Also, if the vehicle to be displayed on the individual management screen on first display device 21 is already displayed, screen switch decider 17 determines whether the newly identified vehicle matches the vehicle to be displayed on the individual management screen. If it is determined that the newly identified vehicle does not match the vehicle to be displayed on the individual management screen, screen switch decider 17 switches to the individual management screen on the newly identified vehicle. The vehicle to be displayed on the individual management screen may be, for example, the vehicle that is already displayed on the individual management screen on first display device 21.
Here, the individual management screen will be described with reference to FIG. 6. FIG. 6 is a diagram showing one example of state information displayed on a display device according to the present embodiment. FIG. 6 shows one example of an individual management screen displayed on first display device 21. Also, in FIG. 6, for the sake of convenience, the background portion of the individual management screen is indicated by dots.
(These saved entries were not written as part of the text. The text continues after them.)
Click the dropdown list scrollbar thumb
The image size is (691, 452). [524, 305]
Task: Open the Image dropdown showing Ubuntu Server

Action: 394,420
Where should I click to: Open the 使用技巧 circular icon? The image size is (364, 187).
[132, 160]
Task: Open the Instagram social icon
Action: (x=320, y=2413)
In FIG. 6, an example will be described in which operator O1 is in charge of remotely controlling vehicle M1.
As shown in FIG. 6, for vehicle M1 whose prediction confidence level determined to be greater than the threshold value, images captured by in-vehicle cameras included in vehicle M1 are displayed on first display device 21 for operator O1 to check. In the example shown in FIG. 6, the individual management screen is divided into the following regions including: front-side display region 21F in which a captured image of an area on the front side of vehicle M1 is displayed; rear-side display region 21B in which a captured image of an area on the rear side of vehicle M1 is displayed; right-side display region 21R in which a captured image of an area on the right side of vehicle M1 is displayed; and left-side display region 21L in which a captured image of an area on the left side of vehicle M1 is displayed. As described above, in the individual management screen, the images captured by vehicle M1 are displayed. Also, information that indicates the prediction confidence level may be displayed on the individual management screen as information that indicates the reason for which vehicle M1 is displayed on the individual management screen. In the example shown in FIG. 6, “confidence level: high” is displayed as the information that indicates the prediction confidence level.
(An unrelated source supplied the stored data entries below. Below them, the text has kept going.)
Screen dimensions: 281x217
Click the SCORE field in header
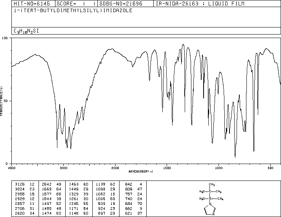[x=76, y=4]
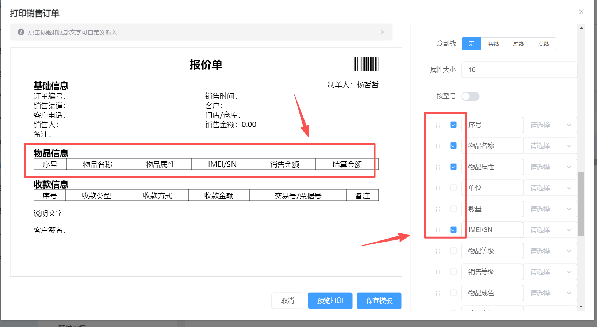Click the barcode image on the 报价单

click(365, 64)
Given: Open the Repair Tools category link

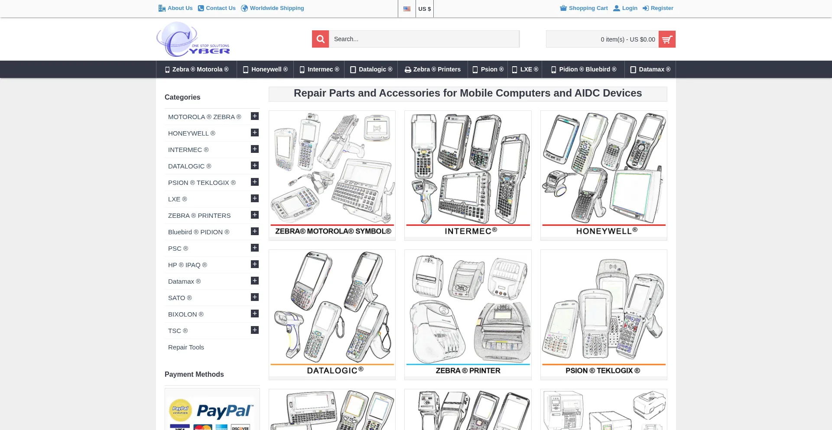Looking at the screenshot, I should pyautogui.click(x=186, y=347).
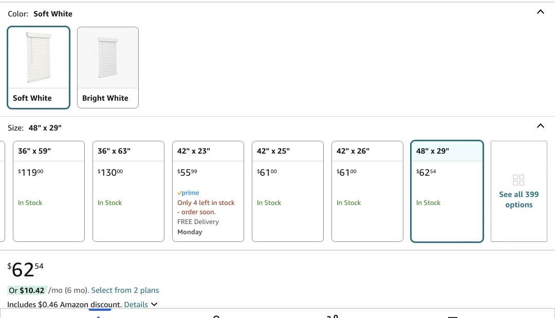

With this configuration, the remote control intervention timing is predicted, and the status of the vehicle whose prediction confidence level is greater than the threshold value, or in other words, the status of the vehicle for which a remote control intervention is highly likely to be actually implemented can be displayed in the display format that has a high information detail level for operator O1 to check.
The individual management screen is not limited to the configuration in which images obtained by capturing the areas in four directions including front, rear, left, and right directions of vehicle M1 are displayed. For example, control may be performed to display images obtained by capturing areas in more directions as the value of the prediction confidence level is greater.
Referring back again to FIG. 5, screen switch decider 17 outputs control information for operator O1 to check the state of vehicle M1 on first display device 21 to operator terminal device D1 (S17). That is, screen switch decider 17 switches the display format for displaying the status of vehicle M1 assigned to operator O1 based on the determined prediction confidence level.
Screen switch decider 17 may frequently change the vehicle displayed on the individual management screen to suppress the occurrence of unnecessary burden on operator O1. For example, screen switch decider 17 may cause information (for example, images) of the vehicle whose display is to be switched to be displayed for a fixed period of time. In other words, it can also be said that screen switch decider 17 prevents the vehicle displayed on the individual management screen from being changed to another vehicle within the fixed period of time. Also, screen switch decider 17 may determine whether to display images based on history information regarding a history of determines made as to whether the prediction confidence level is greater than the threshold value. Screen switch decider 17 may, for example, execute the processing in steps S11 to S15 shown in FIG. 5 a plurality of times, and determine a vehicle for which Yes is determined in step S15 successively a predetermined number of times or the largest number of times out of the plurality of times as the vehicle whose display is to be switched to the individual management screen.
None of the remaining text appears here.